_Saved data entries_
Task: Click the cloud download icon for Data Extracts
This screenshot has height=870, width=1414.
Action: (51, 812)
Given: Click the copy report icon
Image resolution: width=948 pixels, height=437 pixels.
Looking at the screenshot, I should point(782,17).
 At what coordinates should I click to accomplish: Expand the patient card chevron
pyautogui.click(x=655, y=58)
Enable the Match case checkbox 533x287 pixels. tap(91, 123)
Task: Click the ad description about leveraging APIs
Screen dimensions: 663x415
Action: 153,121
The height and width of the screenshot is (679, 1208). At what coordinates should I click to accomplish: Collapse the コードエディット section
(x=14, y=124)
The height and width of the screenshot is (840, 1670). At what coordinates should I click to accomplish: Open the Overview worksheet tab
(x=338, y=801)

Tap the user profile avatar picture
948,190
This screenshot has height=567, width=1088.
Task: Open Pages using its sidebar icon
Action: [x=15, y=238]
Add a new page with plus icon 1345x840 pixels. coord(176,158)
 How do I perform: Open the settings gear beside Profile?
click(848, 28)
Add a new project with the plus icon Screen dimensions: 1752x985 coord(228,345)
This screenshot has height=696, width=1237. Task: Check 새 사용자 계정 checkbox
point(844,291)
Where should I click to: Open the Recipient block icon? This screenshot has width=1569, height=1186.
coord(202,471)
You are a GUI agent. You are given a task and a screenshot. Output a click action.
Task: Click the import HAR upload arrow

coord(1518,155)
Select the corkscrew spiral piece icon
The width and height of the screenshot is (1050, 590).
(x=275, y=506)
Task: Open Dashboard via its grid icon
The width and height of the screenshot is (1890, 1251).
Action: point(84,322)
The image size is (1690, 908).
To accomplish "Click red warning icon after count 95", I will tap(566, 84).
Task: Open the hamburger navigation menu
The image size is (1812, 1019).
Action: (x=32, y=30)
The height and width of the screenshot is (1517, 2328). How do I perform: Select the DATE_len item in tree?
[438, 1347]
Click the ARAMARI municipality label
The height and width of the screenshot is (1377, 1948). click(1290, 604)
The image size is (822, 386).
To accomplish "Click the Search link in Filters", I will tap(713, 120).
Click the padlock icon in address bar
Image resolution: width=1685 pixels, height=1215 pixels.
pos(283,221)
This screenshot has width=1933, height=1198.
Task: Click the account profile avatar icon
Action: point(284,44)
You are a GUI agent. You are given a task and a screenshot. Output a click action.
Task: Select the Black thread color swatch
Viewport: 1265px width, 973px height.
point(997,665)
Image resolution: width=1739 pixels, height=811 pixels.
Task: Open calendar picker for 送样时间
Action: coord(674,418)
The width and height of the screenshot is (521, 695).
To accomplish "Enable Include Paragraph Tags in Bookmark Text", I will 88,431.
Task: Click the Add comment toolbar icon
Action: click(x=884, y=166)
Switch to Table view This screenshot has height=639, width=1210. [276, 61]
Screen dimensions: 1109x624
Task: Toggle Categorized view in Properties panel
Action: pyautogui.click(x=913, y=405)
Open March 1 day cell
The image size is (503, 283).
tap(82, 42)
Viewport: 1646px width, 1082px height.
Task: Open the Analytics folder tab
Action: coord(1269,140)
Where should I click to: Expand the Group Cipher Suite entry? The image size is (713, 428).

_TASK GOAL_
Every record must be given again exactly as it was written.

_EXERCISE RESPONSE_
Task: Click the cloud download icon for Data Extracts
This screenshot has height=870, width=1414.
Action: (51, 812)
Given: Click the copy report icon
Image resolution: width=948 pixels, height=437 pixels.
Looking at the screenshot, I should point(782,17).
 At what coordinates should I click to accomplish: Expand the patient card chevron
pyautogui.click(x=655, y=58)
Enable the Match case checkbox 533x287 pixels. tap(91, 123)
Task: Click the ad description about leveraging APIs
Screen dimensions: 663x415
Action: 153,121
The height and width of the screenshot is (679, 1208). At what coordinates should I click to accomplish: Collapse the コードエディット section
(x=14, y=124)
The height and width of the screenshot is (840, 1670). At what coordinates should I click to accomplish: Open the Overview worksheet tab
(x=338, y=801)

Tap the user profile avatar picture
948,190
This screenshot has height=567, width=1088.
Task: Open Pages using its sidebar icon
Action: [x=15, y=238]
Add a new page with plus icon 1345x840 pixels. coord(176,158)
 How do I perform: Open the settings gear beside Profile?
click(848, 28)
Add a new project with the plus icon Screen dimensions: 1752x985 coord(228,345)
This screenshot has height=696, width=1237. Task: Check 새 사용자 계정 checkbox
point(844,291)
Where should I click to: Open the Recipient block icon? This screenshot has width=1569, height=1186.
coord(202,471)
You are a GUI agent. You are given a task and a screenshot. Output a click action.
Task: Click the import HAR upload arrow

coord(1518,155)
Select the corkscrew spiral piece icon
The width and height of the screenshot is (1050, 590).
(x=275, y=506)
Task: Open Dashboard via its grid icon
The width and height of the screenshot is (1890, 1251).
Action: point(84,322)
The image size is (1690, 908).
To accomplish "Click red warning icon after count 95", I will tap(566, 84).
Task: Open the hamburger navigation menu
The image size is (1812, 1019).
Action: (x=32, y=30)
The height and width of the screenshot is (1517, 2328). How do I perform: Select the DATE_len item in tree?
[438, 1347]
Click the ARAMARI municipality label
The height and width of the screenshot is (1377, 1948). click(1290, 604)
The image size is (822, 386).
To accomplish "Click the Search link in Filters", I will tap(713, 120).
Click the padlock icon in address bar
Image resolution: width=1685 pixels, height=1215 pixels.
pos(283,221)
This screenshot has width=1933, height=1198.
Task: Click the account profile avatar icon
Action: point(284,44)
You are a GUI agent. You are given a task and a screenshot. Output a click action.
Task: Select the Black thread color swatch
Viewport: 1265px width, 973px height.
point(997,665)
Image resolution: width=1739 pixels, height=811 pixels.
Task: Open calendar picker for 送样时间
Action: coord(674,418)
The width and height of the screenshot is (521, 695).
To accomplish "Enable Include Paragraph Tags in Bookmark Text", I will 88,431.
Task: Click the Add comment toolbar icon
Action: click(x=884, y=166)
Switch to Table view This screenshot has height=639, width=1210. [276, 61]
Screen dimensions: 1109x624
Task: Toggle Categorized view in Properties panel
Action: pyautogui.click(x=913, y=405)
Open March 1 day cell
The image size is (503, 283).
tap(82, 42)
Viewport: 1646px width, 1082px height.
Task: Open the Analytics folder tab
Action: coord(1269,140)
Where should I click to: Expand the Group Cipher Suite entry? The image size is (713, 428).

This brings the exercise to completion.